Usually 0, but can be 1 for some models, e.g. RR_LSTM.

abstract evaluate(data_loader: DataLoader) Dict[str, float][source]

Do evaluation on the given data loader.

Parameters:

data_loader (torch.utils.data.DataLoader) – The data loader to evaluate on.

Returns:

The evaluation results (metrics).

Return type:

dict

extra_log_suffix() str[source]

Extra suffix for the log file name.

extra_repr_keys() List[str][source]

Extra keys for __repr__() and __str__().

abstract property extra_required_train_config_fields: List[str]

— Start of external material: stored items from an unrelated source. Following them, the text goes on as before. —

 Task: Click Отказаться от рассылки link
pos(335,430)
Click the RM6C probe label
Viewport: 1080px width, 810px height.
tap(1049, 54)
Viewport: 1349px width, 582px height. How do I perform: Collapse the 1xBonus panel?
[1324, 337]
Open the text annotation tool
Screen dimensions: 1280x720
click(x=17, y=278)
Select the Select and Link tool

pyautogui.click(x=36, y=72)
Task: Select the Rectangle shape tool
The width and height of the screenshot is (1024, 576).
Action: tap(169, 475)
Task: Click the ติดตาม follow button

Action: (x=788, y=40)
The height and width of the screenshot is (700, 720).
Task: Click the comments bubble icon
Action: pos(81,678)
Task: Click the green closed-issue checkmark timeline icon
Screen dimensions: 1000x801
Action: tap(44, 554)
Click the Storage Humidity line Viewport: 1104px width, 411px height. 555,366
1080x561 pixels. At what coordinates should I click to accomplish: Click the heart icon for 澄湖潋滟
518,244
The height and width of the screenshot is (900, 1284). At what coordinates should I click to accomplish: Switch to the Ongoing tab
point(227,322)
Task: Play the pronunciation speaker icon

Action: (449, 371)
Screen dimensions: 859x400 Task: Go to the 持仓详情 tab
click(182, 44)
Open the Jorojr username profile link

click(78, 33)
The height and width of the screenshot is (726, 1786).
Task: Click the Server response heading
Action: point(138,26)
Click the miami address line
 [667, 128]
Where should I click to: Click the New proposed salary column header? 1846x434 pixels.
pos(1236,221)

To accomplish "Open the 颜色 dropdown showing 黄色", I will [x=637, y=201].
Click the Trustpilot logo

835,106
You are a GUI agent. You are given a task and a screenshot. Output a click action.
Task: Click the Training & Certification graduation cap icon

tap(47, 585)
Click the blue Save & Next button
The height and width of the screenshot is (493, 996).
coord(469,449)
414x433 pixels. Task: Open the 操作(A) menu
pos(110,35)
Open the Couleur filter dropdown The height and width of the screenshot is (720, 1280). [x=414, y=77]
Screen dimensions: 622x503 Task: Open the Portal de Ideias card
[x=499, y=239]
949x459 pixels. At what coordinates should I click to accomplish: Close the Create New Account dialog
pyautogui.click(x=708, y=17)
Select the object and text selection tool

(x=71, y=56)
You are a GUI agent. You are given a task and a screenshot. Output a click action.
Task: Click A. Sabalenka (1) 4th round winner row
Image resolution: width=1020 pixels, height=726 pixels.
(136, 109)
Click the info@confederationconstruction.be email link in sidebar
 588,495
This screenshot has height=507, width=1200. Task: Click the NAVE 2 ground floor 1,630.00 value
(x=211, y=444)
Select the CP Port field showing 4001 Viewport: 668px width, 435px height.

Extra required fields in train_config.

property required_train_config_fields: List[str]

Required fields in train_config.

resume_from_checkpoint(checkpoint: str | dict) None[source]

NOT finished, NOT checked,

Resume a training process from a checkpoint.

Parameters:

checkpoint (str or dict) – If it is str, then it is the path of the checkpoint, which is a .pth.tar file containing a dict. checkpoint should contain at least “model_state_dict”, “optimizer_state_dict”, “model_config”, “train_config”, “epoch” to resume a training process.

abstract run_one_step(*data: Tuple[Tensor, ...]) Tuple[Tensor, ...][source]

Run one step of training on one batch of data.

Parameters:

data (Tuple[torch.Tensor]) – The data to be processed for training one step (batch), should be of the following order: signals, labels, *extra_tensors.

Returns:

The output of the model for one step (batch) data, along with labels and extra tensors. Should be of the following order: preds, labels, *extra_tensors. preds usually are NOT the logits, but tensors before fed into sigmoid() or softmax() to get the logits.

Return type:

Tuple[torch.Tensor]

save_checkpoint(path: str) None[source]

Save the current state of the trainer to a checkpoint.

Parameters:

path (str) – Path to save the checkpoint

property save_prefix: str

The prefix of the saved model name.

train() OrderedDict[source]

Train the model.

Returns:

best_state_dict – The state dict of the best model.

Return type:

OrderedDict

train_one_epoch(pbar: tqdm_asyncio) None[source]

Train one epoch, and update the progress bar

Parameters:

pbar (tqdm) – The progress bar for training.